EAP-PEAP server: Fix TLS 1.3 move to Phase 2 without a new session ticket

When a new session ticket is not issued to the peer, Phase 2 identity
request need to be sent out as a response to the Finished message from
the peer. Fix this to allow the TLS server to be configured to not send
out a new session ticket when using TLS 1.3.
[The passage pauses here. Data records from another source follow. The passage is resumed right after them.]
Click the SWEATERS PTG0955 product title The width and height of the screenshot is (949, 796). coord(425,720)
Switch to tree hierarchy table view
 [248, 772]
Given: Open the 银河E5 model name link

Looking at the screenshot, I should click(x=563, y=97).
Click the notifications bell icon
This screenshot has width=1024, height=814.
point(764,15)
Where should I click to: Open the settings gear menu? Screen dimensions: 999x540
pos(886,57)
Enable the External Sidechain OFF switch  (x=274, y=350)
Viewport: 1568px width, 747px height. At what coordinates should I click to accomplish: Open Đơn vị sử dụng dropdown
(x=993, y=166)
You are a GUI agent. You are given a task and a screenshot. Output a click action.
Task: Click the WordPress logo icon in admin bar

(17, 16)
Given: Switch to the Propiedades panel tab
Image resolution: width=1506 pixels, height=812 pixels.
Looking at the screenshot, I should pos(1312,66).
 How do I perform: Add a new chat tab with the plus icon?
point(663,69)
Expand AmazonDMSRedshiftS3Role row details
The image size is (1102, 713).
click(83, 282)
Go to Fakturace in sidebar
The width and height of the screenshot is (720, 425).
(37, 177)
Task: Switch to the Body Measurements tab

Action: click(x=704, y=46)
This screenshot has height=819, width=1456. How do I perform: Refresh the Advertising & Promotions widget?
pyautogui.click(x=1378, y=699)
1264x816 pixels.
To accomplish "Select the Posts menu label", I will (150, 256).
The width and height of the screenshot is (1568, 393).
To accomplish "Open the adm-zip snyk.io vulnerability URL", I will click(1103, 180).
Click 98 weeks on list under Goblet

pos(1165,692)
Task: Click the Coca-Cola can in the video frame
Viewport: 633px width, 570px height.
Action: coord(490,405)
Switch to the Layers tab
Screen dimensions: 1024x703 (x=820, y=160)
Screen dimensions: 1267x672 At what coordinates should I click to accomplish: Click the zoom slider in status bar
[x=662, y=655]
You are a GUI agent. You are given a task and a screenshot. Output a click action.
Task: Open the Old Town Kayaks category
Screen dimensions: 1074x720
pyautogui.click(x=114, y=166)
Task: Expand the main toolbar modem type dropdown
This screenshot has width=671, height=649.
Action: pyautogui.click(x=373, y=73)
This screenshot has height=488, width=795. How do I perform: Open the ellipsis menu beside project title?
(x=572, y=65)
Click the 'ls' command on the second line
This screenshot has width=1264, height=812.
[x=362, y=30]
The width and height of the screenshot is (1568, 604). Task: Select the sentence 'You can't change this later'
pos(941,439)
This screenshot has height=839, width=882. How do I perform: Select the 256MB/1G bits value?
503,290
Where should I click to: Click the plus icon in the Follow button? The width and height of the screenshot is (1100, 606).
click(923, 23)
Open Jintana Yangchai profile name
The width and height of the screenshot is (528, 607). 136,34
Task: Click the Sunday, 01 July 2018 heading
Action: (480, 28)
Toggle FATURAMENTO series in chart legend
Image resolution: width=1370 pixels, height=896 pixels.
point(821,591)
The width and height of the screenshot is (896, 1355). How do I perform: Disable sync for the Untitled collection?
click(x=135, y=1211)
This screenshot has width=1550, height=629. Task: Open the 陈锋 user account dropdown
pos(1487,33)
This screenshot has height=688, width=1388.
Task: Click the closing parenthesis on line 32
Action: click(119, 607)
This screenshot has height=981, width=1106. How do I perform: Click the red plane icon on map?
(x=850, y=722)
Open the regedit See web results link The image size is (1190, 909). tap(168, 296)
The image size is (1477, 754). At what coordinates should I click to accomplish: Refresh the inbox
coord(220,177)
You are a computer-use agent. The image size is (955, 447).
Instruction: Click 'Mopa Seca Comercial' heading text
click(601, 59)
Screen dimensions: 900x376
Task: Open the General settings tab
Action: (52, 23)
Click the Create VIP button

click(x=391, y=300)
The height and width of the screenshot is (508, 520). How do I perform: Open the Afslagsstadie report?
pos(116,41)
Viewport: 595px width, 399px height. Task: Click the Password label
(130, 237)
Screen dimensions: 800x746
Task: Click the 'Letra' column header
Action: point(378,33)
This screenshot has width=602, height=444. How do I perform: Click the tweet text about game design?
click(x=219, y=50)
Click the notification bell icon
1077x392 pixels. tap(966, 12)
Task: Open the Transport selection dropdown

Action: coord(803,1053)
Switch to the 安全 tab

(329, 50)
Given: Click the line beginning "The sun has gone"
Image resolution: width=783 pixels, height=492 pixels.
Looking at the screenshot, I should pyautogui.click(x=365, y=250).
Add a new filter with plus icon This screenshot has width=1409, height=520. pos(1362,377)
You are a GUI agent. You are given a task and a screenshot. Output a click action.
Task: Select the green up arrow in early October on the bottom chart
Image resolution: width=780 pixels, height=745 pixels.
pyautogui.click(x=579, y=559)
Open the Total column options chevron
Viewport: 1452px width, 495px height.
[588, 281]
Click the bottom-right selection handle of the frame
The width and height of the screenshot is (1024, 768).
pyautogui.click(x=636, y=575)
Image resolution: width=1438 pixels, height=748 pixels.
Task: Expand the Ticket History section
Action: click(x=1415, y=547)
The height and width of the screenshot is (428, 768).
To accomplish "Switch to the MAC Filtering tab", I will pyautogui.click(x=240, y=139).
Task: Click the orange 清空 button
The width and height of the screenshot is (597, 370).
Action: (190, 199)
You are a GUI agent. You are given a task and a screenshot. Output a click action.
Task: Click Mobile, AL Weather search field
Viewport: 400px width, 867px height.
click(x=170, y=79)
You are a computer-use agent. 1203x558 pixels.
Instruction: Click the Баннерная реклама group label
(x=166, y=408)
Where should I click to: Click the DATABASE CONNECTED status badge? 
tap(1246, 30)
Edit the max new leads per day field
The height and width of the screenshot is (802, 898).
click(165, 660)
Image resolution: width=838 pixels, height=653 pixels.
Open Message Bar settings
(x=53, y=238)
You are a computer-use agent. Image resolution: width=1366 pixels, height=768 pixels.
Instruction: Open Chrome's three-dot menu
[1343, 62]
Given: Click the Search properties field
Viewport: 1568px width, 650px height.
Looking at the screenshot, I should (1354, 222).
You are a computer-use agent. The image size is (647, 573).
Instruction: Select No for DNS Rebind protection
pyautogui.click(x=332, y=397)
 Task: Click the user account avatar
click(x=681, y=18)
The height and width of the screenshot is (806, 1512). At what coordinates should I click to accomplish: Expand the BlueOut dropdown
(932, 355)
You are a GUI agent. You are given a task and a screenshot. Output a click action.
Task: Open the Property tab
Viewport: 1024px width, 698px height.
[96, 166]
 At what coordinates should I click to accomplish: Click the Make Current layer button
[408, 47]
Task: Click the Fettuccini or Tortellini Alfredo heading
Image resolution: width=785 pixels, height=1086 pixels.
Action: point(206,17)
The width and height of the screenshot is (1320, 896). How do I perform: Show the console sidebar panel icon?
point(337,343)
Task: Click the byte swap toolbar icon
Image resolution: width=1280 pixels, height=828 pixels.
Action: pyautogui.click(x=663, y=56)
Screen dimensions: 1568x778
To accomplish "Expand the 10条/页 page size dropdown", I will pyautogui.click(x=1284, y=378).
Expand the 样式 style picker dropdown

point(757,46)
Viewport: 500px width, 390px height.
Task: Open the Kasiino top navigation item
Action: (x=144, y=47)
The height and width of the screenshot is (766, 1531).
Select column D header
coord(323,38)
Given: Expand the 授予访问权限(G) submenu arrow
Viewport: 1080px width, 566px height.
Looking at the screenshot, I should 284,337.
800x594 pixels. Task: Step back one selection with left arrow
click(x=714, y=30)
Signed-off-by: Jouni Malinen <quic_jouni@quicinc.com>

diff --git a/src/eap_server/eap_server_peap.c b/src/eap_server/eap_server_peap.c
index f526e8bf7377c7df56d0860dfcdec34199df8a7b..998d0e8ae417f8c9a8d8f41fc157c43bf460bce9 100644 (file)
--- a/src/eap_server/eap_server_peap.c
+++ b/src/eap_server/eap_server_peap.c
@@ -56,6 +56,10 @@ struct eap_peap_data {
 };
 
 
+static int eap_peap_phase2_init(struct eap_sm *sm, struct eap_peap_data *data,
+                               int vendor, enum eap_type eap_type);
+
+
 static const char * eap_peap_state_txt(int state)
 {
        switch (state) {
@@ -558,10 +562,24 @@ static struct wpabuf * eap_peap_buildReq(struct eap_sm *sm, void *priv, u8 id)
                        wpa_printf(MSG_DEBUG, "EAP-PEAP: Phase1 done, "
                                   "starting Phase2");
                        eap_peap_state(data, PHASE2_START);
+                       if (data->ssl.tls_v13 && data->ssl.tls_out &&
+                           wpabuf_len(data->ssl.tls_out) == 0) {
+                               /* This can happen with TLS 1.3 when a new
+                                * session ticket is not generated and the
+                                * Finished message from the peer terminates
+                                * Phase 1. */
+                               wpa_printf(MSG_DEBUG,
+                                          "EAP-PEAP: No pending data to send - move directly to Phase 2 ID query");
+                               eap_peap_state(data, PHASE2_ID);
+                               eap_peap_phase2_init(sm, data, EAP_VENDOR_IETF,
+                                                    EAP_TYPE_IDENTITY);
+                               goto phase2_id;
+                       }
                }
                break;
        case PHASE2_ID:
        case PHASE2_METHOD:
+       phase2_id:
                wpabuf_free(data->ssl.tls_out);
                data->ssl.tls_out_pos = 0;
                data->ssl.tls_out = eap_peap_build_phase2_req(sm, data, id);